Notice that both fields are in character data type now.

4 Data Preparation

4.1 Deriving new data.frames

In this section, you will learn how to derive a new tibble data.frame by using selected fields from the newly imported tibble data.frame similar to the example give below.

The code chunk below is used to derive the tibble data.frame above. It performs the following tasks:

  • selecting the target fields by using select() of dplyr package. In this case, they are column 4 (i.e. Local Code), columns 20:24 (i.e. 15Open_Weeks - 19Open_Weeks) and columns 67:71 (i.e. 15All_Sales - 19All_Sales).
  • computing the weekly average sales by using mutate() of dplyr package. Name each of the output field as the particular year (i.e. 2015).
  • pivoting the five target fields (i.e. 12:16) into two output fields by using pivot_longer() of tidyr package.
  • select columns 1, 12 and 13 and save them into an output tibble data.frame called All_WPSA.
All_WPSA <- store_info %>%
  select(4,20:24,67:71)%>%
  mutate(`2015` = `15All_Sales`/`15Open_Weeks`) %>%
  mutate(`2016` = `16All_Sales`/`16Open_Weeks`) %>%
  mutate(`2017` = `17All_Sales`/`17Open_Weeks`) %>%
  mutate(`2018` = `18All_Sales`/`18Open_Weeks`) %>%
  mutate(`2019` = `19All_Sales`/`19Open_Weeks`) %>%
  pivot_longer(cols = 12:16,
               names_to = "Year",
               values_to = "All_WPSA") %>%
  select(1, 12:13)

Now, we will repeat the code chunk to derive a new tibble data.frame for delivery sales.

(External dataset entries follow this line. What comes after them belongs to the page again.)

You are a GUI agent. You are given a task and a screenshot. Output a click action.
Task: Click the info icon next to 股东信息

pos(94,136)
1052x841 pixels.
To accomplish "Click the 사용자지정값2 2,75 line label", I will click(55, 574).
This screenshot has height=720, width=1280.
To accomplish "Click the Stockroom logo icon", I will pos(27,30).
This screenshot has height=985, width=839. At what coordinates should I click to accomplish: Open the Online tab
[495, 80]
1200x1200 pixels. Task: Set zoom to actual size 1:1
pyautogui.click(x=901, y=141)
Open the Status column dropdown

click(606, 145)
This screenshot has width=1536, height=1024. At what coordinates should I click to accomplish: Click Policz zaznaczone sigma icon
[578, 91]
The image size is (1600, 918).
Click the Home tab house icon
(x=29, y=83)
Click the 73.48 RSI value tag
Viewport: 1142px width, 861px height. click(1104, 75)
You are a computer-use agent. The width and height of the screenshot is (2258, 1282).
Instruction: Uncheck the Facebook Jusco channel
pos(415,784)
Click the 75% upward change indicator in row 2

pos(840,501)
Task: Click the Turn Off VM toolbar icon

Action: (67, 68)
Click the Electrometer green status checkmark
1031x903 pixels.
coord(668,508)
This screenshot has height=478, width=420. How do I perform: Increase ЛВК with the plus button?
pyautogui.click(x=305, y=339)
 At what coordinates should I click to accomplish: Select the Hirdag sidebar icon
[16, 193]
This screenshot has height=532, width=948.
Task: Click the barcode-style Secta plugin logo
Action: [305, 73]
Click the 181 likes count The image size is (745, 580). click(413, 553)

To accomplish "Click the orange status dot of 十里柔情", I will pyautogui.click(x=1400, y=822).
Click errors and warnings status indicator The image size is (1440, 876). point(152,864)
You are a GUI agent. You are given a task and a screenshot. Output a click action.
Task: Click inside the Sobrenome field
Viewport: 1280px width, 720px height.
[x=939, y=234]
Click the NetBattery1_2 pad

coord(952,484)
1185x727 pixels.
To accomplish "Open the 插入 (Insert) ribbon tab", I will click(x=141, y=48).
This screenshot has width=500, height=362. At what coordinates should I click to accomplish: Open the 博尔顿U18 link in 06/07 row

Del_WPSA <- store_info %>%
  select(4,20:24,25:29)%>%
  mutate(`2015` = `15Del_Sales`/`15Open_Weeks`) %>%
  mutate(`2016` = `16Del_Sales`/`16Open_Weeks`) %>%
  mutate(`2017` = `17Del_Sales`/`17Open_Weeks`) %>%
  mutate(`2018` = `18Del_Sales`/`18Open_Weeks`) %>%
  mutate(`2019` = `19Del_Sales`/`19Open_Weeks`) %>%
  pivot_longer(cols = 12:16,
               names_to = "Year",
               values_to = "Del_WPSA") %>%
  select(1, 12:13)

4.2 Performing relational join

Next, you will learn how to join two or more data.frames by using join() of dplyr.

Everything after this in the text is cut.